O diretor da JBS, então, checa com o contador Demilton Antônio de Castro, responsável por organizar as planilhas de propina da empresa, e confirma: o dinheiro estava carimbado para a hoje presidente do PT Gleisi Hoffmann.

“Peraí um pouquinho (…) o do Pimentel foi direto pra Belo Horizonte, né? (…) É da Gleisi mesmo (o valor de 3 milhões de reais}”, diz Saud. Sem render o assunto, Sobrinho agradece e eles encerram a conversa. Os repasses para Gleisi e para Pimentel mencionados na conversa foram feitos na forma de doação oficial da empresa para a direção nacional do PT e aparecem na delação da JBS como parte do acerto de propinas com Guido Mantega relacionados aos aportes do BNDES para a empresa. O esquema, inclusive, foi denunciado neste ano pelo Ministério Público Federal, que aponta um rombo de 1,8 bilhão de reais nas operações do banco estatal para financiar a expansão da JBS no exterior. Já na terça-feira após a eleição, Saud vai para Brasília e retoma de forma mais intensa a rotina de reuniões, pedidos e acertos, nem sempre registrados, com políticos. Após receber uma cobrança de um “amigo do Rio”, ele conversa com Eduardo Cunha e tenta acertar um encontro entre Florisvaldo Caetano de Oliveira, da JBS, e Altair Alves Pinto, um dos motoristas de Eduardo Cunha no Rio.

Como seria revelado anos mais tarde, Florisvaldo e Altair eram os homens da mala que operavam a entrega de propinas para a empresa e para o deputado, respectivamente. “Deixa eu te falar, você não me empresta aquele motorista seu com o carro, não, para o Florisvaldo?”, pergunta Saud. “Olha, eu até faria. O problema só é que, por acaso, eu ontem encostei esse carro pra fazer uma lanternagem, cara. Eu posso tentar arrumar um outro, às 3 horas (da tarde), um outro carro que não seja aquele, né?”, responde Cunha Sem dar mais nomes, Saud insiste:

“Preciso resolver um negócio lá, imediatamente, de um amigo seu inclusive, e ele pegou muita confiança no rapaz seu lá”. “É, eu vou pedir, eu vou pedir… Manda ele lá no escritório lá com o Altair, ta?”, segue o deputado.

Conforme Florisvaldo revelaria anos mais tarde, ao ser incluído entre os delatores da JBS, viagens como aquela ao Rio eram recorrentes em sua rotina de entrega de propinas para Eduardo Cunha e seus aliados.

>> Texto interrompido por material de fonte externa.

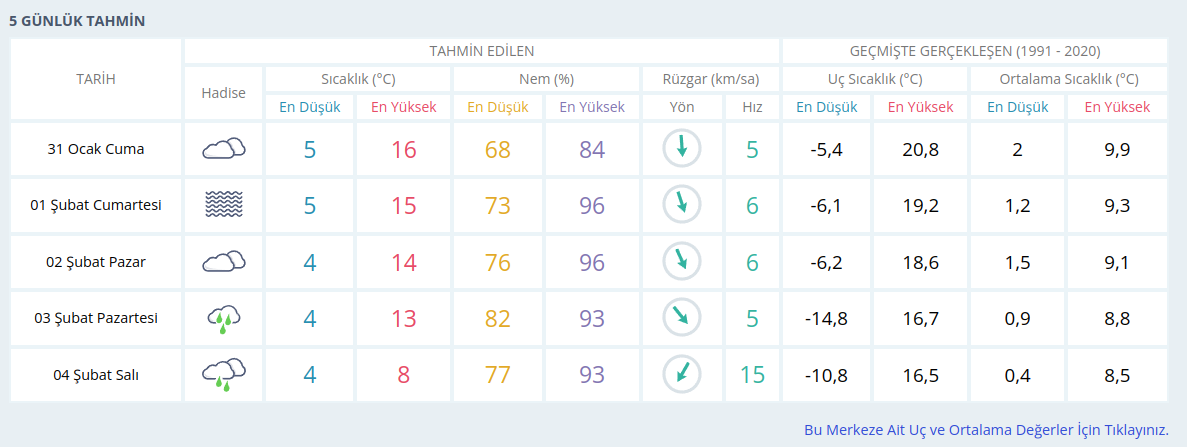Viewport: 1187px width, 447px height.
Task: Click the fog icon for 01 Şubat Cumartesi
Action: 224,206
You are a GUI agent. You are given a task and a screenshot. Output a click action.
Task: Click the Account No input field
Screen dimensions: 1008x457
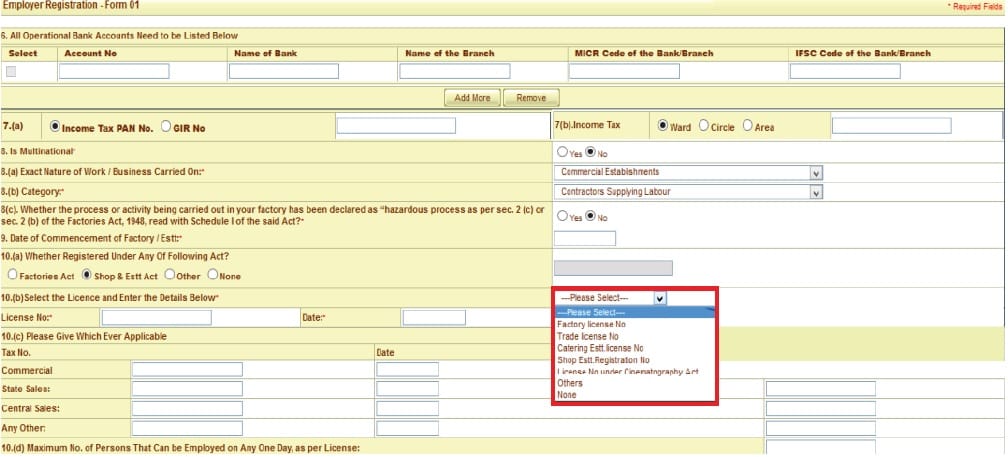(113, 72)
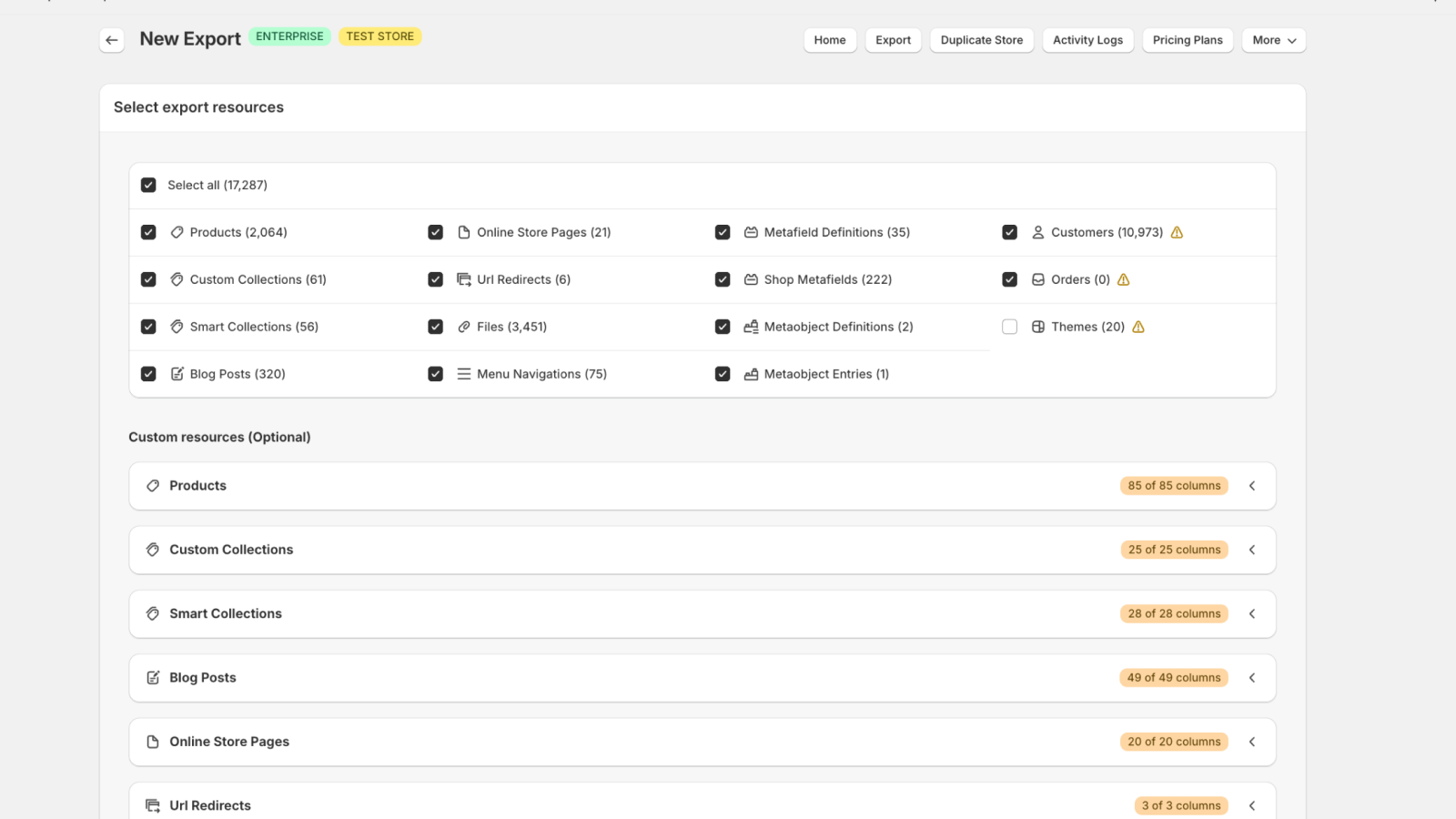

Nos dias seguintes, ainda em Brasília, Ricardo Saud encontraria o então senador Romero Jucá e o deputado Paulinho da Força e agendaria reuniões com integrantes das campanhas de Dilma e Aécio, que ainda estavam organizando suas prestações de contas. Na quarta-feira, ele vai ao encontro de Michel Temer, na presidência do MDB em Brasília. Como o próprio Saud revelou nos depoimentos de sua delação, naquele período foram muitos os encontros com Temer para ajustar o acerto de propina das eleições com o emedebista. Para garantir o apoio do partido a chapa petista naquele ano, segundo os delatores, foram repassados 15 milhões de reais a políticos e empresas indicados pelo então vice-presidente. No mesmo, dia ele se reúne com parlamentares do MDB no Senado, marca um jantar com Calheiros, e com o senador Vital do Rêgo, agora ministro do TCU, e fecha a agenda com um evento no STF em homenagem ao então ministro da Justiça, José Eduardo Cardozo.

Nestes cinco anos que se passaram desde a festança à beira da piscina, Joesley e sua turma viram seu império flertar com a ruína, amargaram prisões temporárias e agora lutam para manter válido o acordo de colaboração premiada que fizeram. Os políticos com os quais eles comemoraram o resultado das eleições também enfrentam processos na Justiça que podem terminar em cadeia para muitos. Espera-se que, tão cedo, convescotes como aquele de 26 de outubro de 2014 não se repitam.

Porque, mais do que nunca, agora se sabe como eles eram indigestos para o país.